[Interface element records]
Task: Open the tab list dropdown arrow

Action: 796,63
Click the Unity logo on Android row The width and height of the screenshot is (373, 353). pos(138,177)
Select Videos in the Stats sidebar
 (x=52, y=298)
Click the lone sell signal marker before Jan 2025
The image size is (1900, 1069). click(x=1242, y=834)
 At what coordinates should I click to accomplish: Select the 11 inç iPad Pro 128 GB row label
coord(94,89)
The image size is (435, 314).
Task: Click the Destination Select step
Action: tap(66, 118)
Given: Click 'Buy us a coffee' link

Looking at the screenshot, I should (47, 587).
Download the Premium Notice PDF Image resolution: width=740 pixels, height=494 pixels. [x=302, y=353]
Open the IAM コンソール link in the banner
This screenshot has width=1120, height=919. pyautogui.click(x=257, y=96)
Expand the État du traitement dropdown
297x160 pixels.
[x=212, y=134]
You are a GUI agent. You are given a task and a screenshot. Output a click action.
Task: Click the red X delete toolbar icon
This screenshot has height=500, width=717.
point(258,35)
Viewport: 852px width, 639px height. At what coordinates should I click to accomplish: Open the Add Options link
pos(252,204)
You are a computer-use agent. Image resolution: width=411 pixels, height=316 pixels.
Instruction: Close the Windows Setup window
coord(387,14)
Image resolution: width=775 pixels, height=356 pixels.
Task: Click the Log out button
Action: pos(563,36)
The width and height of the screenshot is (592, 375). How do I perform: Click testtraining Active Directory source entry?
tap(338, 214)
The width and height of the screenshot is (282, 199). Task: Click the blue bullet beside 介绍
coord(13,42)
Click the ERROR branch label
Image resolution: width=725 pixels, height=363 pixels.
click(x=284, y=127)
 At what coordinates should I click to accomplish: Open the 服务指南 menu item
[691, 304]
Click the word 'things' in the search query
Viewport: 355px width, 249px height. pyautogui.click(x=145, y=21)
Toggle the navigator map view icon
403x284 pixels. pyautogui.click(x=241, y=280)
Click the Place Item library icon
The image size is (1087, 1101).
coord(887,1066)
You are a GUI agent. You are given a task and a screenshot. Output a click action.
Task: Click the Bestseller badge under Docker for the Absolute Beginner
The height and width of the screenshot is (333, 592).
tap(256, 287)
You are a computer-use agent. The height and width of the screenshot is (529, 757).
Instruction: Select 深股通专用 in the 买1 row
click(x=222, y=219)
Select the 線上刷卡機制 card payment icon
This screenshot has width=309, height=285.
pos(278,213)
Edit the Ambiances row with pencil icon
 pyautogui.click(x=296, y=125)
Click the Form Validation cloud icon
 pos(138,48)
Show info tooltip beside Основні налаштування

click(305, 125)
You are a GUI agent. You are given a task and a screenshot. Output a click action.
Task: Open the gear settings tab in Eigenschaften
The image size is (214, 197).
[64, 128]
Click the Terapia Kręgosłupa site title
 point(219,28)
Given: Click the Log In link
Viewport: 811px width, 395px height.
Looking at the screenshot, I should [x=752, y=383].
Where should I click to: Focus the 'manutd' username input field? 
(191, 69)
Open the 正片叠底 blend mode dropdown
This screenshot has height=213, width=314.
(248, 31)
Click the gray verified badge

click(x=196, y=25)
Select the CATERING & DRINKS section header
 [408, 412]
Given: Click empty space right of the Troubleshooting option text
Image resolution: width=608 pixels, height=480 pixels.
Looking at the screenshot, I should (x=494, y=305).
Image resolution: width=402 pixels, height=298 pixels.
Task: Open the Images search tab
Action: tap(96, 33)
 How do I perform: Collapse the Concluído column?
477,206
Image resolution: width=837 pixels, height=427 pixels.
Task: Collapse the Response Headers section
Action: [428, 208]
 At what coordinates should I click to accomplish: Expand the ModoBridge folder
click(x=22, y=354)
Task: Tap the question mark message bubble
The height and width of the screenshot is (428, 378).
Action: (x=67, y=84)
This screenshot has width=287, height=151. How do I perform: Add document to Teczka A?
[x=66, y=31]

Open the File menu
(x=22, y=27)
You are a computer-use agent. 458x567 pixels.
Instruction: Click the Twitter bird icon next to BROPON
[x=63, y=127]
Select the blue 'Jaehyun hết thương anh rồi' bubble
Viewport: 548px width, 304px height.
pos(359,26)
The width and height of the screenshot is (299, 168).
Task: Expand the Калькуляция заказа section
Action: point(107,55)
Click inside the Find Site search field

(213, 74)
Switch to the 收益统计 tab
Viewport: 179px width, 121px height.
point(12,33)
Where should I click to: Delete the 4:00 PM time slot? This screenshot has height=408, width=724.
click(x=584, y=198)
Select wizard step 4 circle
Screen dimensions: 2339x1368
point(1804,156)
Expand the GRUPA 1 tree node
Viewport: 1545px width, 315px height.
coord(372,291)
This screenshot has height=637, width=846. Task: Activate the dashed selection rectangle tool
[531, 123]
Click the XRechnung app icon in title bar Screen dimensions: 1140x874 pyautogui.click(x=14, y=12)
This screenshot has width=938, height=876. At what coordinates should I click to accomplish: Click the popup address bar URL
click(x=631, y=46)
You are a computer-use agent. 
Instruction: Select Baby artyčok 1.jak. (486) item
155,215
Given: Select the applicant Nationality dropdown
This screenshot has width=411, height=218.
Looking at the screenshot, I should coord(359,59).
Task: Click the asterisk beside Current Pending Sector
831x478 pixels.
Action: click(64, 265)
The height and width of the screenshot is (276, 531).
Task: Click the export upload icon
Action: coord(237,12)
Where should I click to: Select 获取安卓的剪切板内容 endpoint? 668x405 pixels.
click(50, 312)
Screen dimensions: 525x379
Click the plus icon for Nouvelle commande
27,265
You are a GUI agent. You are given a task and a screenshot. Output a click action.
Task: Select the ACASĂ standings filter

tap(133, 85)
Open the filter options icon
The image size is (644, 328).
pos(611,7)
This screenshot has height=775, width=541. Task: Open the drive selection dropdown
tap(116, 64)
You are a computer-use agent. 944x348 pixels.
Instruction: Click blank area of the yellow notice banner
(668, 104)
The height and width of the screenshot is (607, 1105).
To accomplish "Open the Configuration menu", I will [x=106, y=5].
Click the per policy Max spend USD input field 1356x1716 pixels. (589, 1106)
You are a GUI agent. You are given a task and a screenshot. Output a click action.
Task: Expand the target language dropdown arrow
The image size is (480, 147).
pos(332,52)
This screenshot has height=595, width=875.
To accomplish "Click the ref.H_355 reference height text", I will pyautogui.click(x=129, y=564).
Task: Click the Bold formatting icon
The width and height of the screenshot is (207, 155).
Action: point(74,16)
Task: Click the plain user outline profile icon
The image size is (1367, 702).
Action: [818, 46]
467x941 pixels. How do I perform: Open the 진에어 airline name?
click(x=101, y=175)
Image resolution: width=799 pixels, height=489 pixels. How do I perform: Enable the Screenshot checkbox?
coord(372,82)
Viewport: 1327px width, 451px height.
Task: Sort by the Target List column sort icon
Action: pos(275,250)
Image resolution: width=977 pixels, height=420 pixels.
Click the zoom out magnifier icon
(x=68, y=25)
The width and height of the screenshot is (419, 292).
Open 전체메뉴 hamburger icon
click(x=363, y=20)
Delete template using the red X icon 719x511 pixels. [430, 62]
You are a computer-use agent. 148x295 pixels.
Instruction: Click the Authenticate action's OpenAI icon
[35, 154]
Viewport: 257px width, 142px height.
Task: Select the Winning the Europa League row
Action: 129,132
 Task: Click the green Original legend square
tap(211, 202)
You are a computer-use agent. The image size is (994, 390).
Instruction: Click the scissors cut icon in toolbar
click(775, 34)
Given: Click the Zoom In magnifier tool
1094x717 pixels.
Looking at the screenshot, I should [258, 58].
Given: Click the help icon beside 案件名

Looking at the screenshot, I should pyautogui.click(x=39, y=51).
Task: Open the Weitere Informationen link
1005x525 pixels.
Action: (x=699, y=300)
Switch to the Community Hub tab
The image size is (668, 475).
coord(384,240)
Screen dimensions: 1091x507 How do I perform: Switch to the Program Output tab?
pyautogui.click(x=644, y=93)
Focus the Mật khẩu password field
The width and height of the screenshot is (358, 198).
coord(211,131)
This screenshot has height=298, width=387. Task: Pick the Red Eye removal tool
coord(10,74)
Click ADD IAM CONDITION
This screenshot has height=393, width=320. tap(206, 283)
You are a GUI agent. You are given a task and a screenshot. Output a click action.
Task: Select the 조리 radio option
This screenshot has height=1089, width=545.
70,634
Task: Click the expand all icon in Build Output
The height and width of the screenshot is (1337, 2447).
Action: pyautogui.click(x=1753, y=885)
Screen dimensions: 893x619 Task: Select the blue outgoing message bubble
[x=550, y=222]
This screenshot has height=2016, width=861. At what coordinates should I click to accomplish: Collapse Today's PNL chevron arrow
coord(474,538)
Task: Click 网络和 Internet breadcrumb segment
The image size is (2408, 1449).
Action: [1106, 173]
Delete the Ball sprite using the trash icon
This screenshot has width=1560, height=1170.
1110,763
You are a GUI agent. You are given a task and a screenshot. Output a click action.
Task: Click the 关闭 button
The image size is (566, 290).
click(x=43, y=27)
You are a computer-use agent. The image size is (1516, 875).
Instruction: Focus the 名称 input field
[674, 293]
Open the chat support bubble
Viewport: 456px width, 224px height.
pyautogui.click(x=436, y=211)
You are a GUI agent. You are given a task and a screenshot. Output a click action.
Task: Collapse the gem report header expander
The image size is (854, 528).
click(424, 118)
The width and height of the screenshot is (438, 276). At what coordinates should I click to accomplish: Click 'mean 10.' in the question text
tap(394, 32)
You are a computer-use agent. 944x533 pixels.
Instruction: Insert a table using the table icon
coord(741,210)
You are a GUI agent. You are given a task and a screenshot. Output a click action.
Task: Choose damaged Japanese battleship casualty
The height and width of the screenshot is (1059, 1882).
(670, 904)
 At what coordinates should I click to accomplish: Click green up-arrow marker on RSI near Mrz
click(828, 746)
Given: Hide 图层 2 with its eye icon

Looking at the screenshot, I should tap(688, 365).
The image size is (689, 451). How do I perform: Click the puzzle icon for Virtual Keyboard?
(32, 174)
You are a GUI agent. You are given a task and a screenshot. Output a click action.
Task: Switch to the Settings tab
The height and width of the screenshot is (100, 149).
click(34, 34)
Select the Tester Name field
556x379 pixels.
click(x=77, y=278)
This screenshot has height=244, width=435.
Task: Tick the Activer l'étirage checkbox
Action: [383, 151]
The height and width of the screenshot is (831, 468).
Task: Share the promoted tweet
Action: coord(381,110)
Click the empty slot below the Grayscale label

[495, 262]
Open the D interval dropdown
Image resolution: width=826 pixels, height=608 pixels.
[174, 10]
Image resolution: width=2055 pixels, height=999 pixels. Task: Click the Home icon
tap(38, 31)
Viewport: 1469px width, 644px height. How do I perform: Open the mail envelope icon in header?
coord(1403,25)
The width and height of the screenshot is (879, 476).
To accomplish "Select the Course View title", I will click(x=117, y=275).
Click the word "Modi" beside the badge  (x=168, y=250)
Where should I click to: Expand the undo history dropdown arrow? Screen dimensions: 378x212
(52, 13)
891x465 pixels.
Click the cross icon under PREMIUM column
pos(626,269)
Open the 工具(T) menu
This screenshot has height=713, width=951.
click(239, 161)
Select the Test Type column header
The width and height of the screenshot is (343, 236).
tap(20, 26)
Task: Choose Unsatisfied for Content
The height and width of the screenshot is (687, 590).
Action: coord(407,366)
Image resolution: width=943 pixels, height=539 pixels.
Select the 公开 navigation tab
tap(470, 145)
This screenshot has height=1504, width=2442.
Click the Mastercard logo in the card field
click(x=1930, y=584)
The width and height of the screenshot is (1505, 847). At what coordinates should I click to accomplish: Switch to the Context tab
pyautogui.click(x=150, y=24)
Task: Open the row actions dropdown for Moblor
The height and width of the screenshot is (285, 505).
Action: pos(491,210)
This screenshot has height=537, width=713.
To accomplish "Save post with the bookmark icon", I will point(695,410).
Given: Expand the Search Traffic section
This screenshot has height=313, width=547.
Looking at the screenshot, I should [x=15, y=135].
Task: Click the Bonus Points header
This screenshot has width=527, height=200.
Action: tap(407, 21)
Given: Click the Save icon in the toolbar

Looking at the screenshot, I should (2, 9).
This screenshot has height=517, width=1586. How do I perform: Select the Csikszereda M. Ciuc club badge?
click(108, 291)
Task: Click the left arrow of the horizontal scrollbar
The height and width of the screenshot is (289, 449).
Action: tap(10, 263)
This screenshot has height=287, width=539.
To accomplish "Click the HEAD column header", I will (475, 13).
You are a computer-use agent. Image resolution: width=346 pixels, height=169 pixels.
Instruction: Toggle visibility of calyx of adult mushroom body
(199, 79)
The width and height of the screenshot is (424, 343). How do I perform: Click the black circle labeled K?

→ **EXERCISE OBJECTIVE**: Find every line in the listing above that contains the word "coordinates" and copy each of those lines. Case counts, so only match that exact capitalization.

→ **SOLUTION FOR THIS EXERCISE**:
 At what coordinates should I click to accomplish: Select the 11 inç iPad Pro 128 GB row label
Viewport: 852px width, 639px height. At what coordinates should I click to accomplish: Open the Add Options link
 At what coordinates should I click to accomplish: Open the 服务指南 menu item
 At what coordinates should I click to accomplish: Expand the ModoBridge folder
This screenshot has width=938, height=876. At what coordinates should I click to accomplish: Click the popup address bar URL
This screenshot has height=2016, width=861. At what coordinates should I click to accomplish: Collapse Today's PNL chevron arrow
The width and height of the screenshot is (438, 276). At what coordinates should I click to accomplish: Click 'mean 10.' in the question text
 At what coordinates should I click to accomplish: Click green up-arrow marker on RSI near Mrz
The width and height of the screenshot is (1505, 847). At what coordinates should I click to accomplish: Switch to the Context tab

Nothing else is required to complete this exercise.